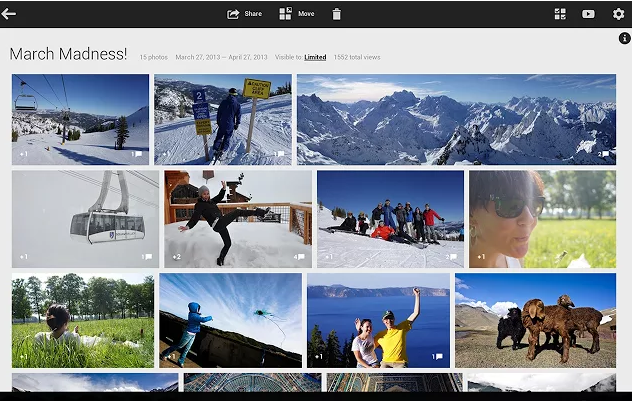632x402 pixels.
Task: Click Move in the top toolbar
Action: click(x=296, y=14)
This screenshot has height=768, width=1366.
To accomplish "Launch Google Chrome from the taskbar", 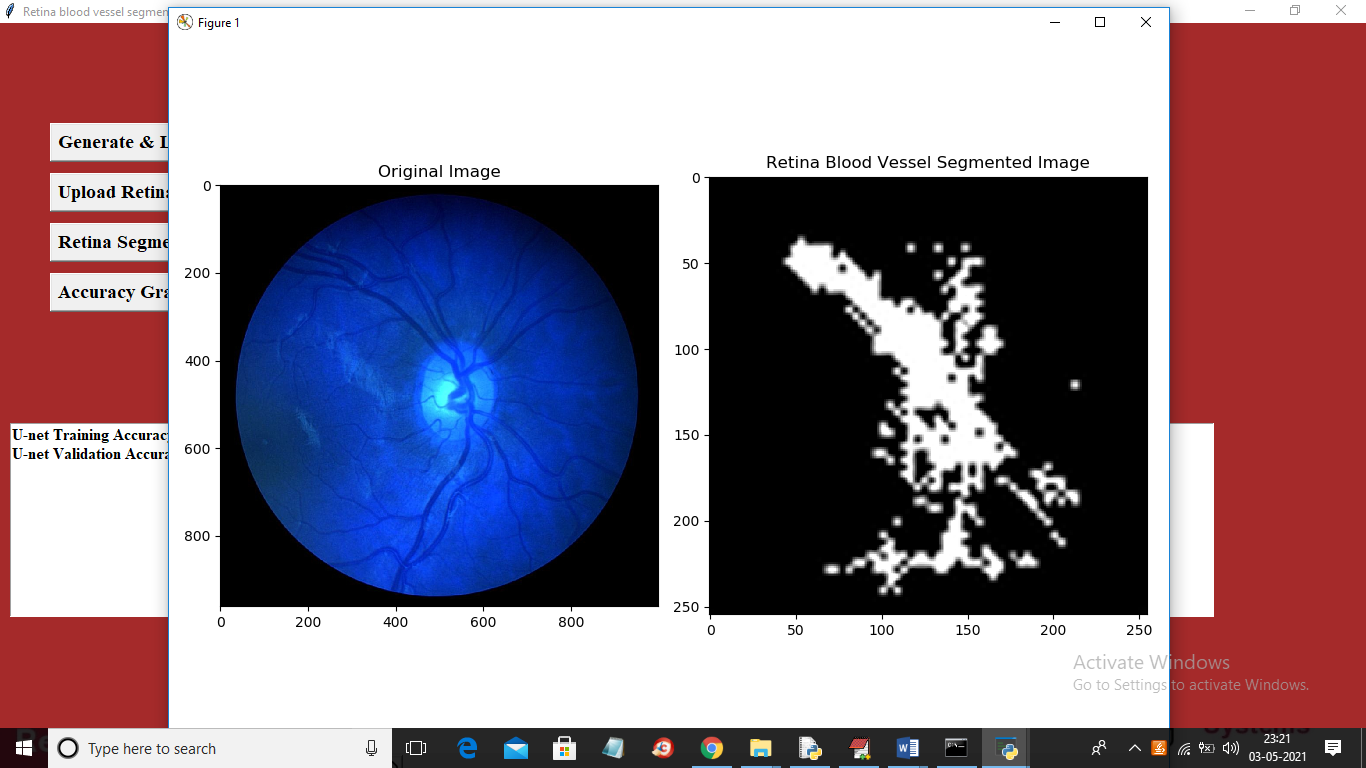I will [712, 748].
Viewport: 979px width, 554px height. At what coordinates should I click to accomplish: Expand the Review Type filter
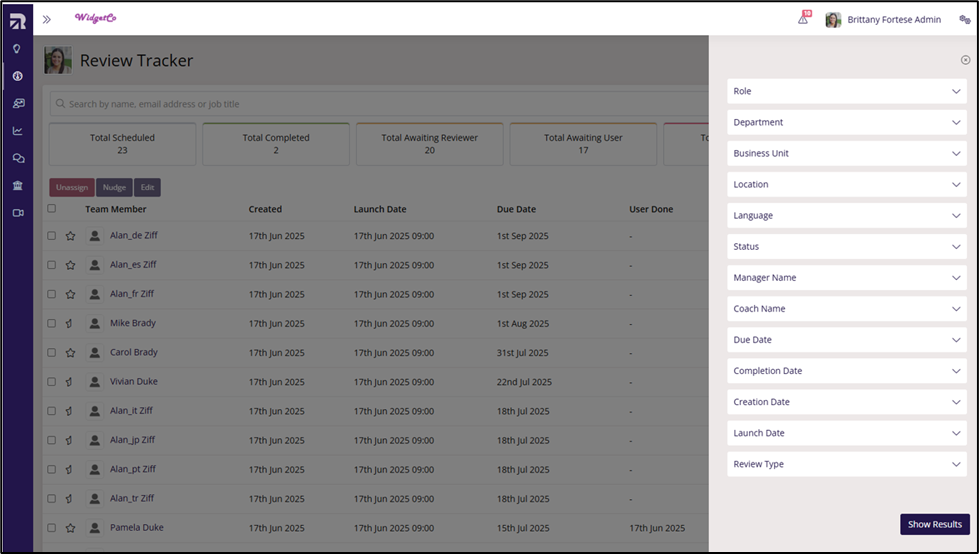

## Directions
Among the records above, find the lines that contain "height" and copy every one.

## Written solution
This screenshot has height=768, width=1366.
Viewport: 979px width, 554px height. At what coordinates should I click to accomplish: Expand the Review Type filter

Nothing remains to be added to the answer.